KARACHI: A day after the “Killing fields of Karachi” art installation was forcibly shut down by mystery men at Frere Hall, organisers of Karachi Biennale 2019 came up with a clarification on Monday, saying the exhibit was only removed because “it did not coincide with the theme of this year’s art showcase”.
The installation comprised 444 stone pillars representing victims of the infamous former Malir SSP Rao Anwar, in suspect police encounters. It also featured a short documentary involving Muhammad Khan, the father of Naqeebullah Mehsud who was allegedly killed in a fake police encounter on Anwar’s orders.
Calling it a ‘non-political’ matter, the organisers, in a statement issued here, said the exhibit in question was not compatible with the ethos of KB19 whose theme is ‘Ecology and the Environment’.
“The Karachi Biennale is a platform for artists both emerging and established.
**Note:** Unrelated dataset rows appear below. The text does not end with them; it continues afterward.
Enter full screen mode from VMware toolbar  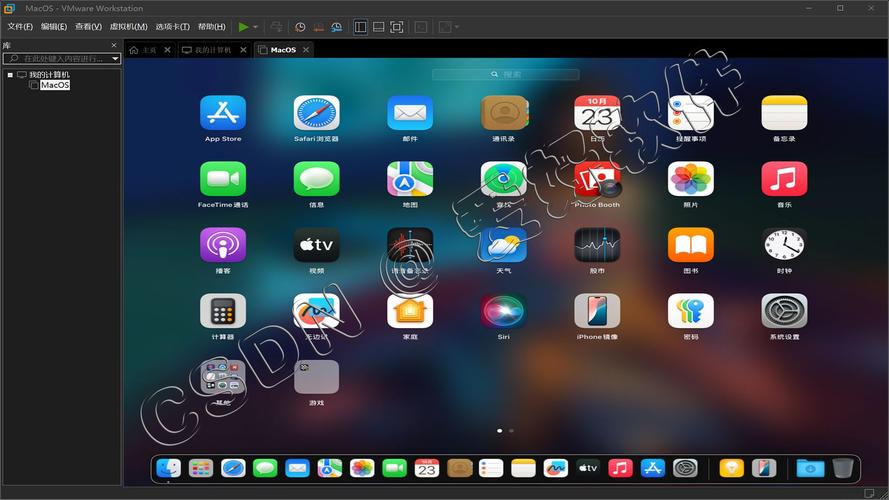tap(397, 27)
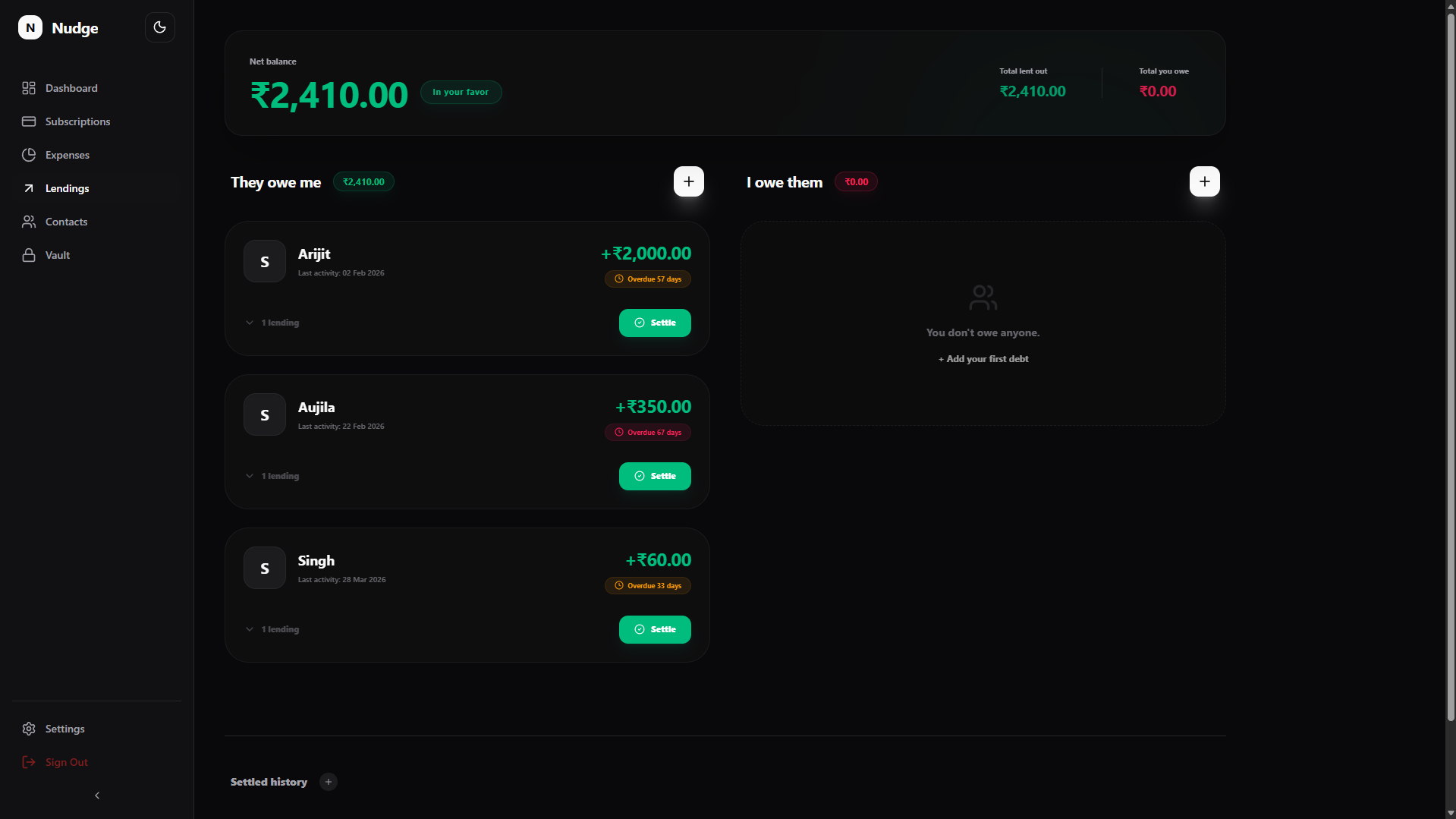Image resolution: width=1456 pixels, height=819 pixels.
Task: Settle the debt from Arijit
Action: click(x=654, y=322)
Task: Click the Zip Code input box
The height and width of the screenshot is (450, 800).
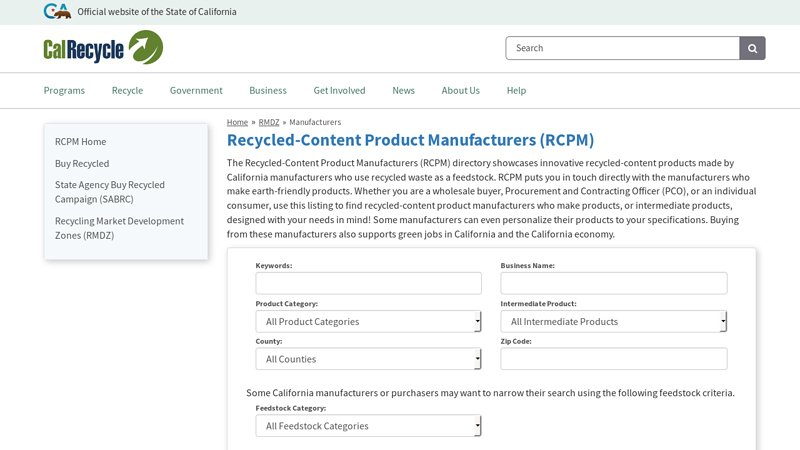Action: coord(613,359)
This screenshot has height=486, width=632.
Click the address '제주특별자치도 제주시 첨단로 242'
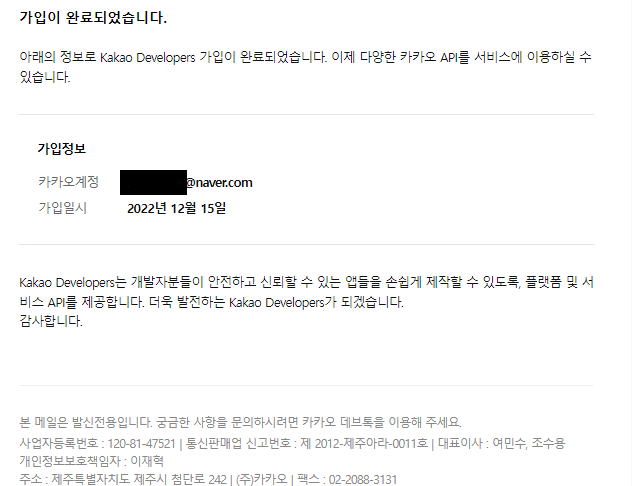point(139,480)
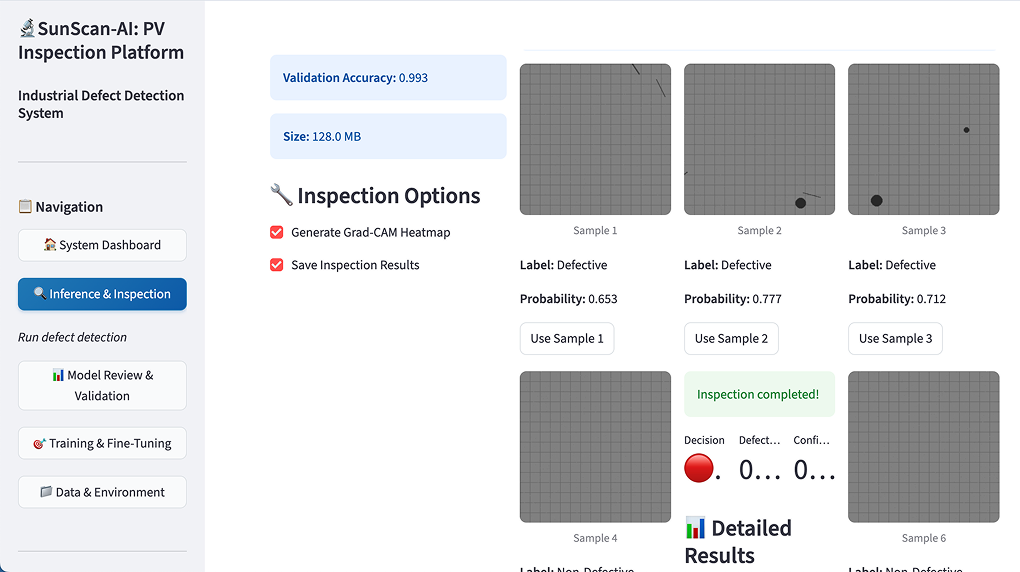The image size is (1020, 572).
Task: Click the red circle decision indicator
Action: point(699,468)
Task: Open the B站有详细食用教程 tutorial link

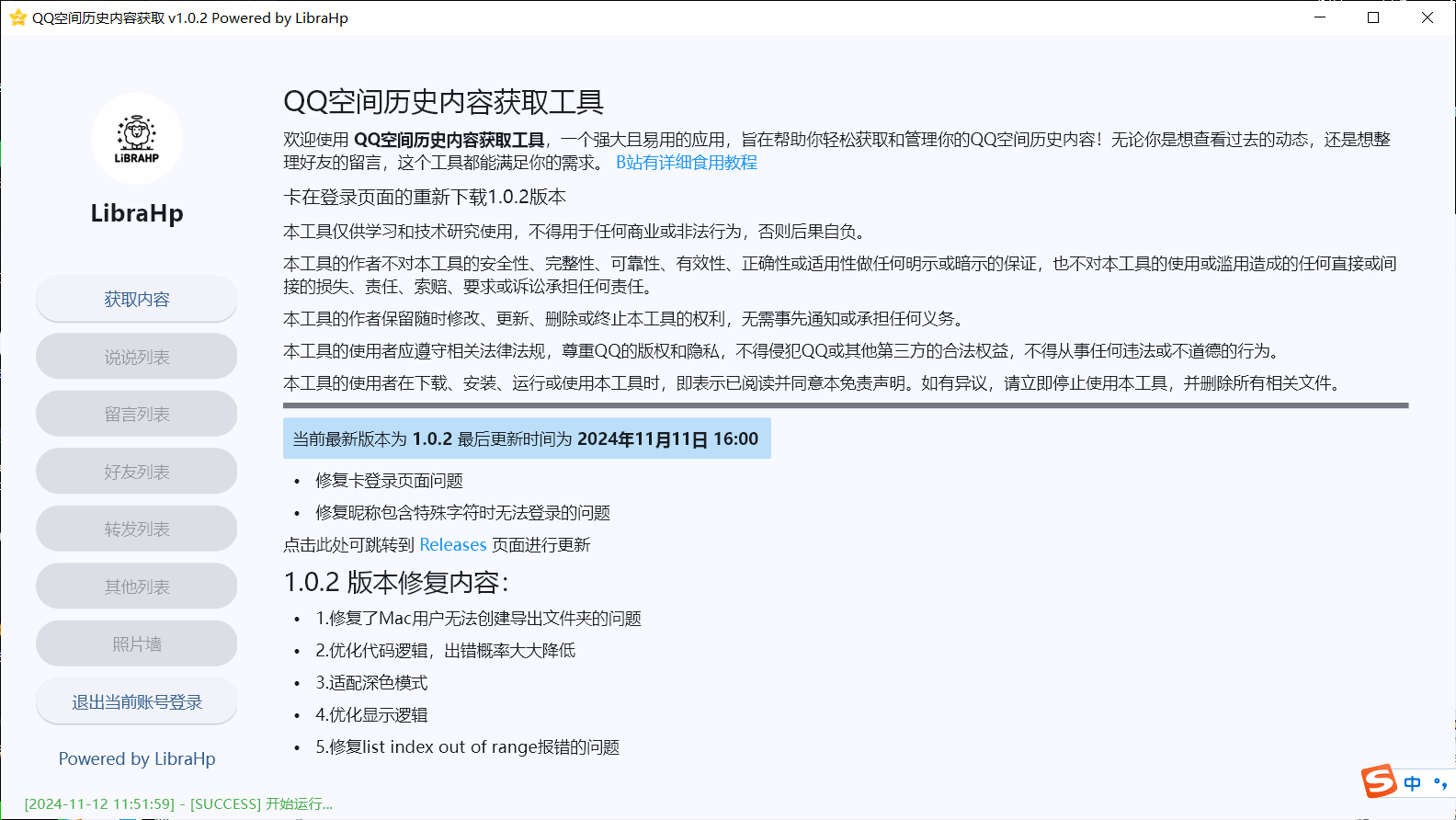Action: 686,163
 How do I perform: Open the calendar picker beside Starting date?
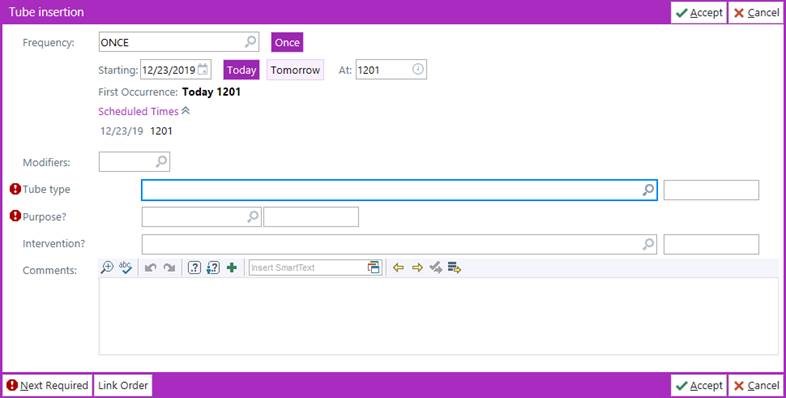click(x=203, y=70)
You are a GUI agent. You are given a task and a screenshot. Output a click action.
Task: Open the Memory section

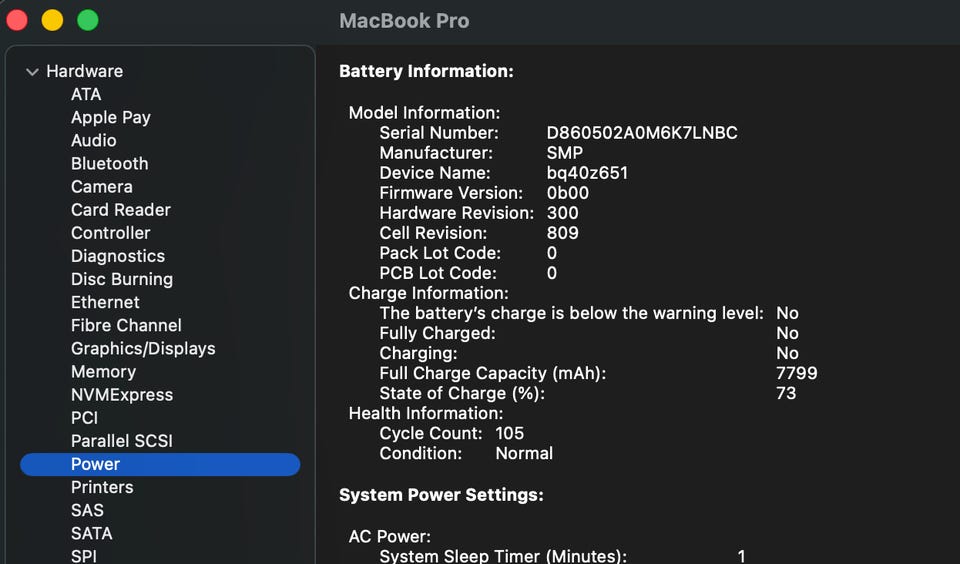(103, 371)
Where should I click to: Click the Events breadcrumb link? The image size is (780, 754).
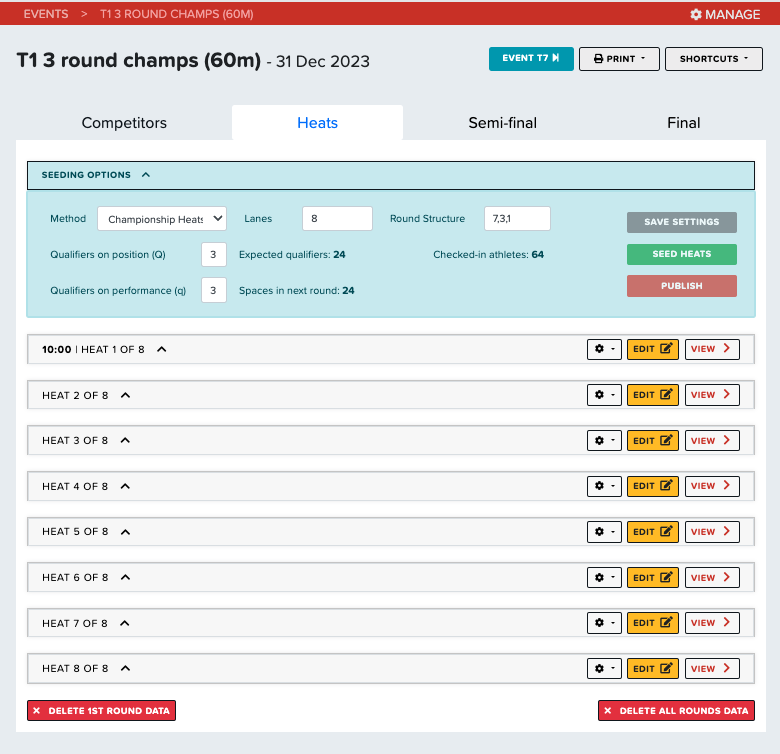[46, 14]
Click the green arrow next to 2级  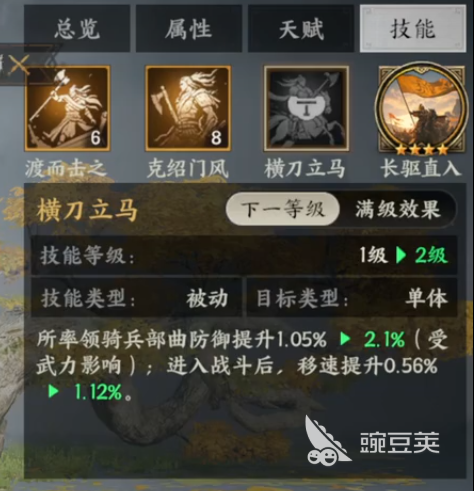coord(401,255)
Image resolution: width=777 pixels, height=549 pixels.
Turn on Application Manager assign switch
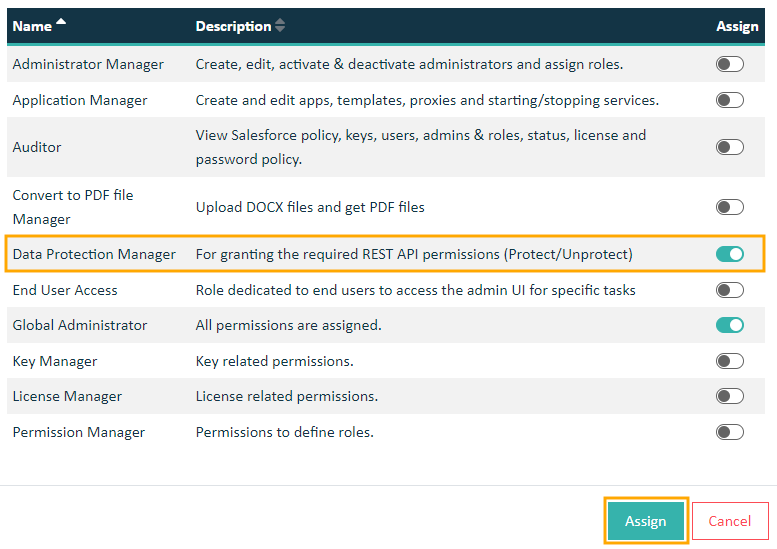tap(729, 100)
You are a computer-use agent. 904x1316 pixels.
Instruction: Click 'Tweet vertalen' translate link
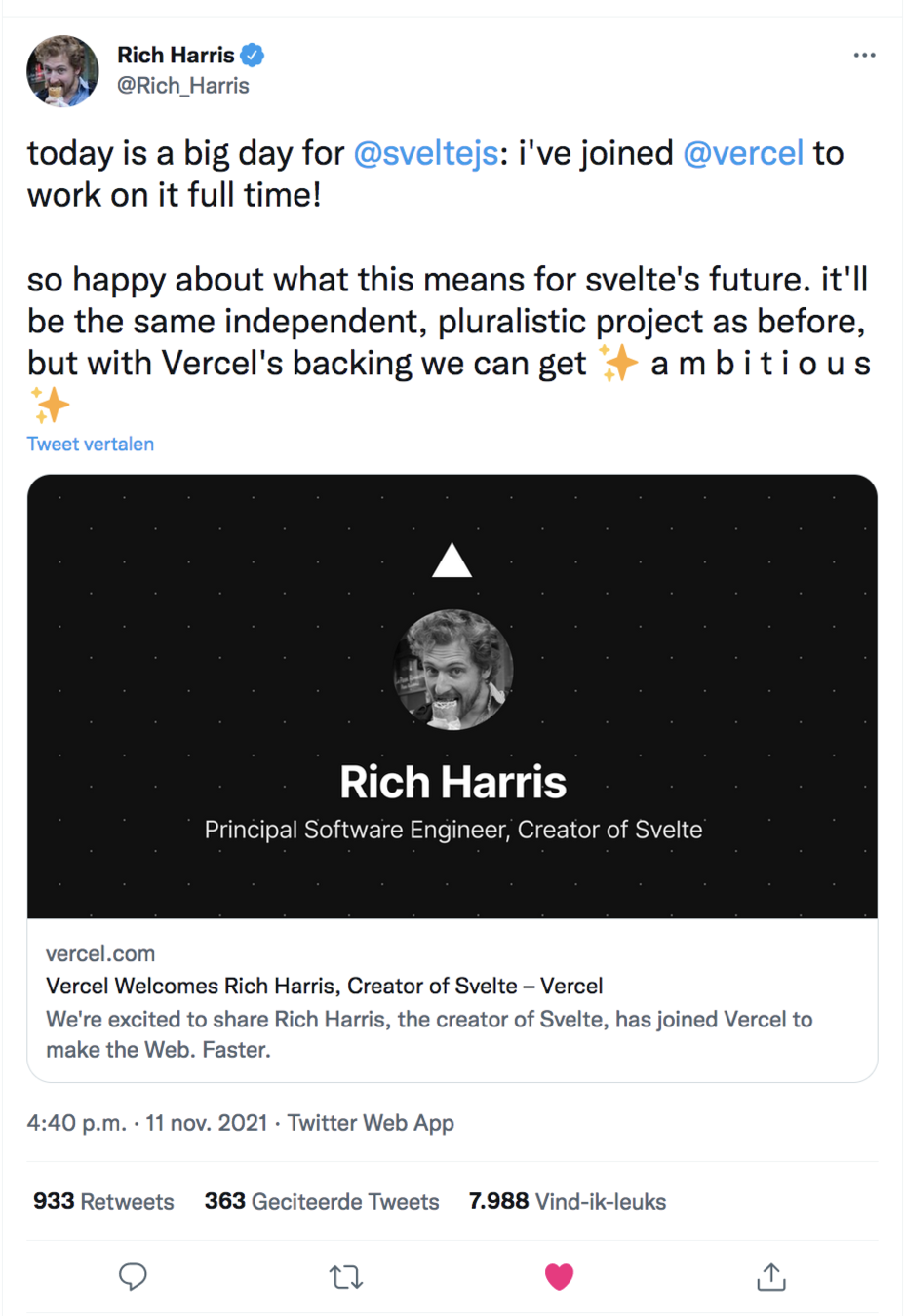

We are against censorship of art and believe that expression is very subjective to the viewers’ interpretation of the art work.
“With regards to the exhibit in question, we feel that despite the artist’s perspective, it is not compatible with the ethos of KB19 whose theme is 'Ecology and the Environment', and feel that politicising the platform will go against our efforts to bring art into the public and drawing artists from the fringe to the mainstream cultural discourse.”
Adeela Suleiman, the creator of the removed art installation, however insisted that the concept of her exhibit was completely in line with the theme of this year’s biennale. “They did not refuse the concept of my installation in the beginning because it was the ecology of violence,” she told The Express Tribune.
Mystery men shut down exhibit on ‘Karachi’s killing fields’
“You cannot separate art from politics … art is political, you cannot separate environment from politics. Does everything that goes wrong with the environment have nothing to do with politics or industrialisation? Similarly, the loss of human lives is a loss of the land and it has everything to with politics. You cannot separate any of this from politics which is why it was accepted in the first place.
“But, if they've suddenly decided otherwise then I cannot say anything.”
On Sunday, when the event opened doors to the public at around 12 noon, several cars pulled up as important-looking men swiftly climbed out and strode into the administration office after which the Frere Hall staff informed the organisers that it would have to be shut down. They asked everyone to leave the hall and padlocked the doors to the gallery.
Later, 444 stone pillars depicting the victims of suspect police encounter were demolished by the Karachi Metropolitan Corporation (KMC) staff for ‘being in bad taste’.
As expected the fear expressed in my vlog last night came true. The entire installation exhibition by #AdeelaSuleman at #FrereHall on #RaoAnwar was dismantled last night. Her students worked all day today to resurrect it. Part of the exhibition inside the building remains sealed pic.twitter.com/IIC87kXqu4— M. Jibran Nasir (@MJibranNasir) October 28, 2019
“We have painted with freedom on this canvas, and while art is self-expression, the theme this year did not warrant political statement on an unrelated issue, as all artists have agreed to focus on ‘Ecology and the Environment’ within the framework of cultural sensitivities.”
The statement concluded with an apologetic tone, expressing disdain towards the last minute change of plans, which were rather alarming.
“We hope the artists community will understand that our platform, as has been illustrated through our projects is purely to promote art to build a large public audience and any public event has to work within certain agreed with boundaries. To ensure a sustainable future of Karachi Biennale, it is imperative that we focus on its mandate to connect art, the city and its people.”
Nevertheless, the move may have been aimed at stopping people from seeing the installation but it backfired spectacularly as soon after the incident, it became viral on social media and people are still talking about the ‘controversial’ piece of art that had touched the nerve of powerful quarters.